I didn’t tell my mum about any of it. I was quite proud actually. I thought I’d fixed it, you see.
Every day for ages I went down to the post first, expecting the letter to arrive.
But it never came…
Mrs Hartley has a very nice painting in her office. I go there every week now. Sometimes I make an inquiry at reception, other times I pretend to pick up leaflets. And one time I pretend to be bursting for the loo which is how I manage to get upstairs and find her office.
The painting is right over her desk and it reminds me of summer - blues and greens and yellows. There’s a woman in the middle of the picture wearing a straw hat but she doesn’t have a proper face. It’s like a child’s drawn it.
And now I have decided today is the day because Mrs Hartley is here for the monthly meeting.
No one stops me going up the stairs. And when I get into her office, it is really weird. Not like I imagine at all.
Mrs Hartley looks a bit puzzled and so I tell her that I am still waiting for the letter about a meeting on the “postcode lottery”. And she smiles and says she understand my “frustrations” but that it is a very busy time .
And that’s when I take the jam jar out of my bag. I unscrew the lid and I tell her straight.
That it is acid.
This is very wicked. And also a lie. But I want to see what it looks like on her face. Being afraid, I mean.
I want her to know what it feels like to know that something very, very bad is coming and not to be able to do a single thing about it.
Which probably makes me a horrible person who will go to hell and whom my mum should never have loved the way she did.
I said that to her, actually. At the funeral.
I stood by the grave afterwards with my auntie Sally and I said, in my head, in a really angry voice that she was a bloody nutter to love me that much…
And I thought the face in the painting would just melt a bit but it doesn’t. It disappears completely – all the colours dripping down the frame.
And Mrs Hartley starts screaming.
I tell her that it is only paint stripper, not acid, and it’s all gone on the picture but she just screams and screams and screams. And that nice security guard comes in with loads of other people…
We had the paint stripper from when mum was re-doing the kitchen cupboards.
What do you think, Susan. Cream? Or green?
There was a long time with the police and they brought in a doctor and a very nice lady called Shirley.
All this was quite a long time ago, actually. But I go over the story every single week now, you see.
And I always tell it just like this - as if it’s only just happened.
I was given a community service and I did gardening and painting and stuff and then this charity got in touch after reading about me in the paper and that’s when I met Sarah.
Sarah is dead pretty and dead clever and she is also a dead good campaigner.
She runs a charity called Fair Play which is all about getting the right drugs for everyone, no matter where they live.
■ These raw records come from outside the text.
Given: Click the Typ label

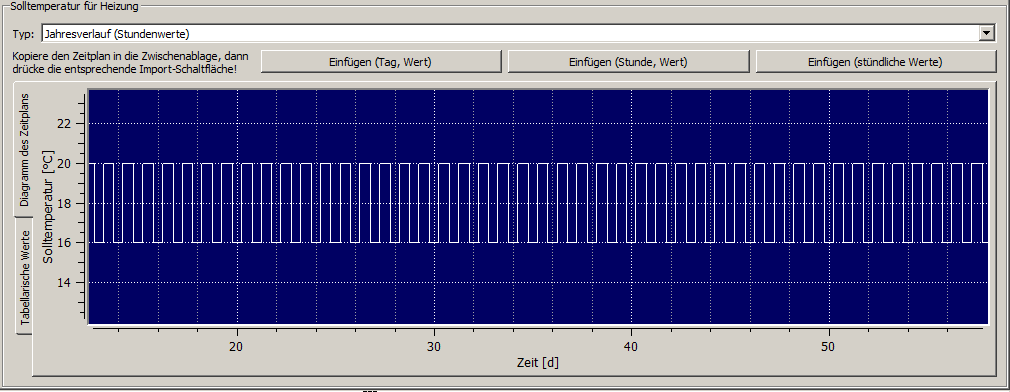Looking at the screenshot, I should 24,34.
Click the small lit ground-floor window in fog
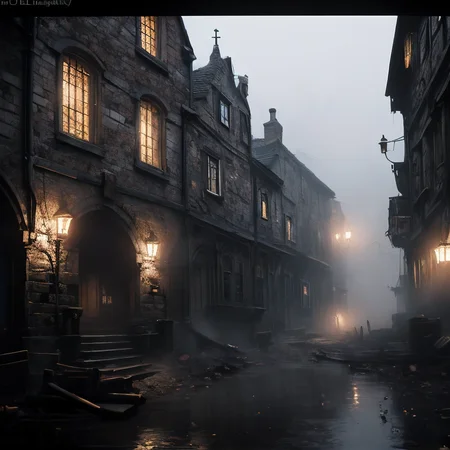The width and height of the screenshot is (450, 450). click(x=305, y=290)
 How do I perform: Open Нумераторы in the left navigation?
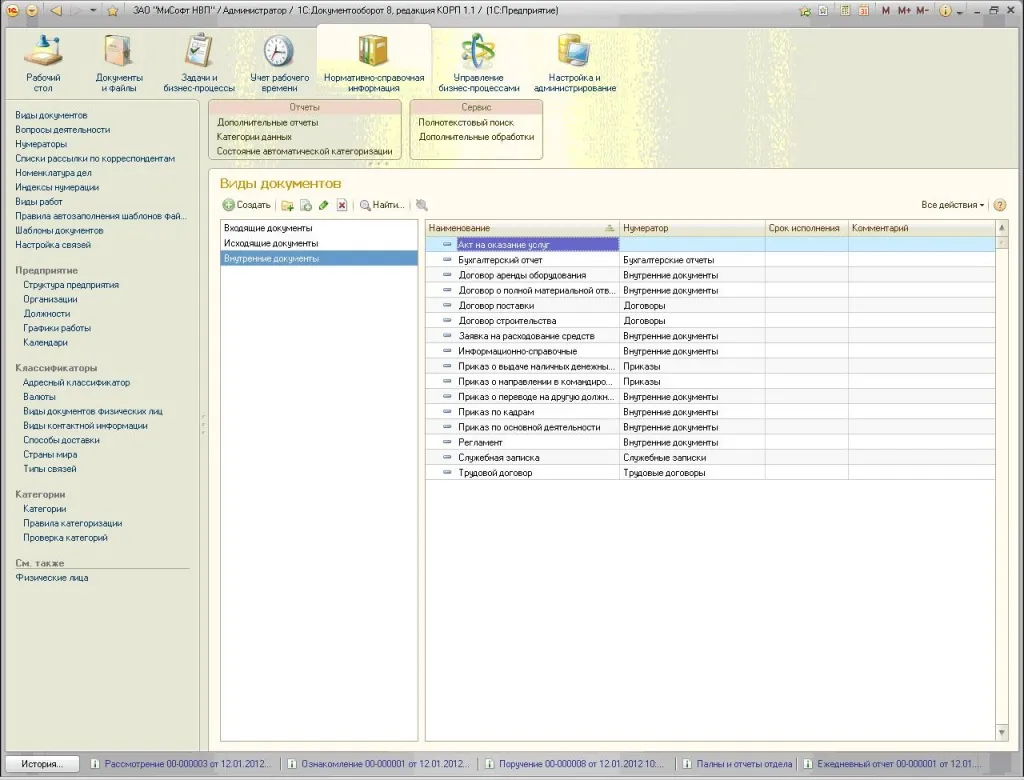click(x=41, y=144)
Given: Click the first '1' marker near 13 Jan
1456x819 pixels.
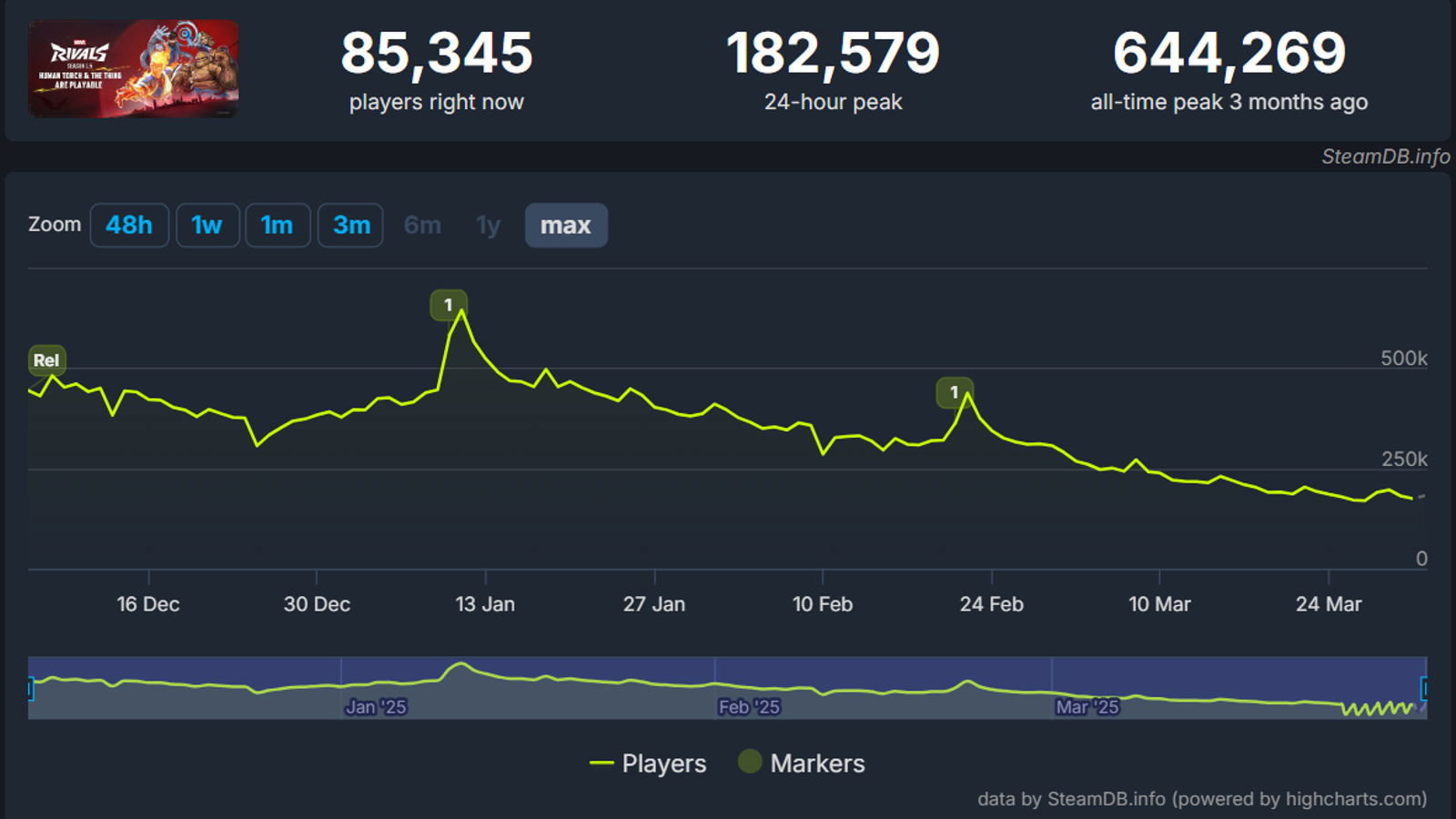Looking at the screenshot, I should coord(449,304).
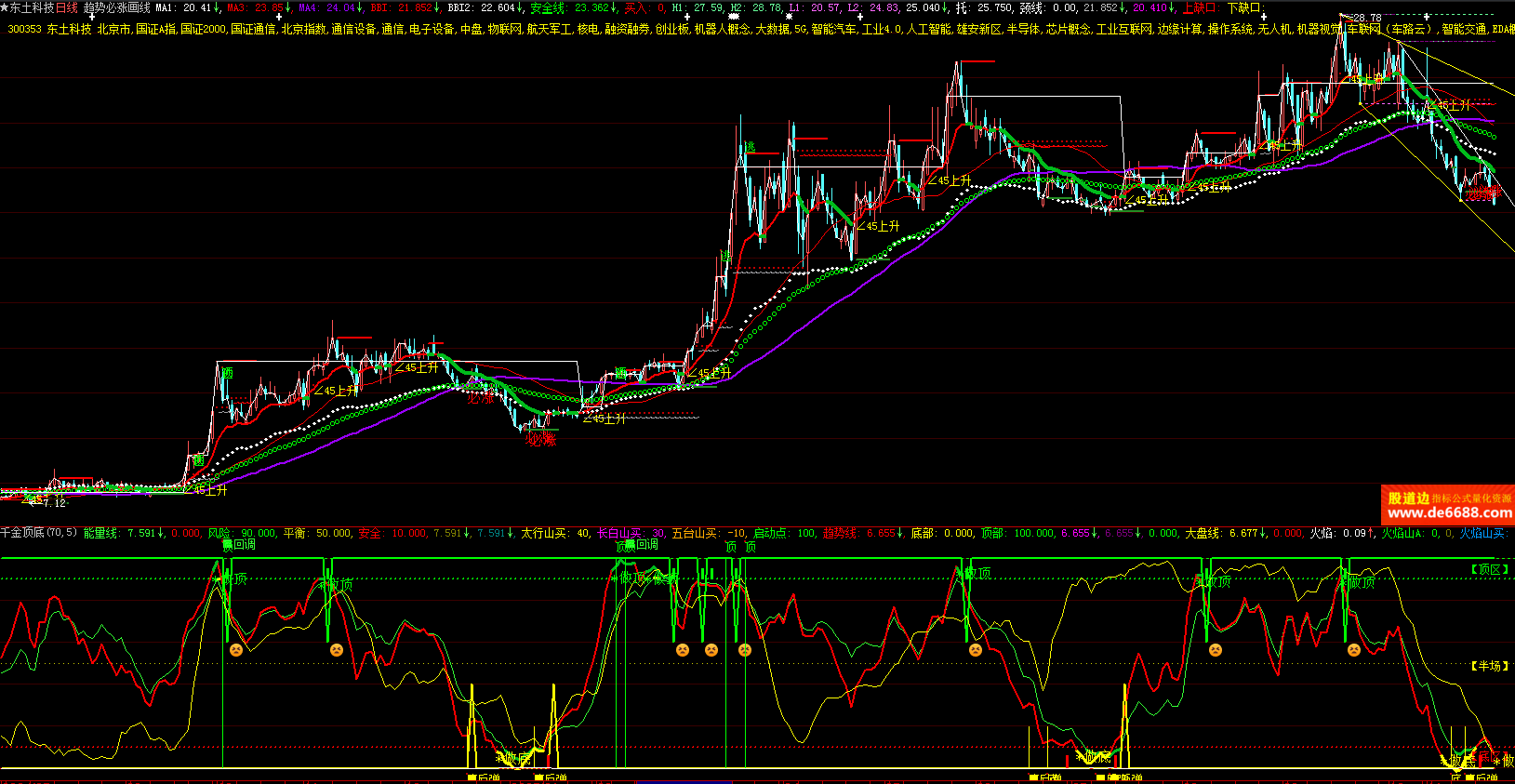Click the 【半场】 midline label

(1489, 666)
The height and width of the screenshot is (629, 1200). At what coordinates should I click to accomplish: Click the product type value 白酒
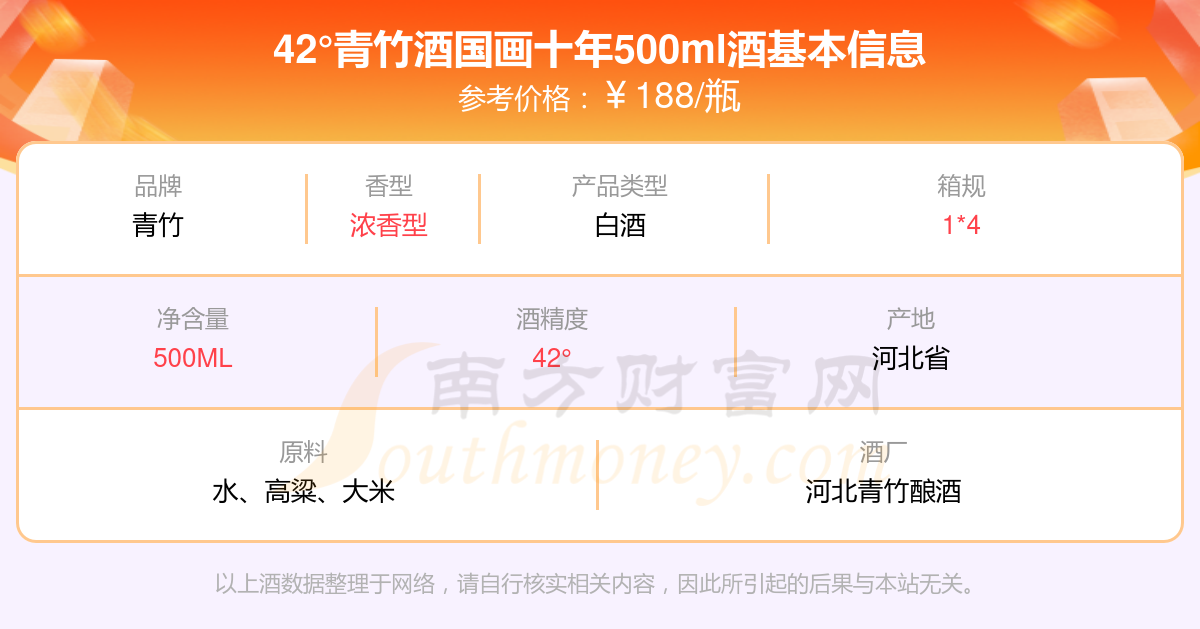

She also does loads of counselling work with schools – workshops teaching teenagers how to deal with really rubbish stuff.
And so pretty much every week now I go into a school with Sarah and I tell them the story of the jam jar and the painting and my mum. I tell them how afraid I was that when I lost her there would be no one left to look at me the way she did..
But Sarah bought this amazing picture frame with hearts and rose buds for my desk so that my mum is now looking at me like that….all the time.
I tell the teenagers in the schools about good anger and bad anger. About how rubbish it can feel when the whole world has ended but no one else has noticed.
But then I tell them about Sarah and all the cool stuff she fixed for me - horse riding and swimming and the meetings with my auntie and my new training to be a hairdresser .
And Sarah gives a talk too and we have lots of slides and lots of cakes.
And Sarah always winks at me when she leaves up the last slide. The picture from my desk.
And it’s odd, you know.
But with her face so big and smiling up there on the screen, it really does feel as if she is still watching.
Which makes me think that Sarah is right and I was wrong and that one day, just around the corner, just maybe… things might well feel a whole lot better.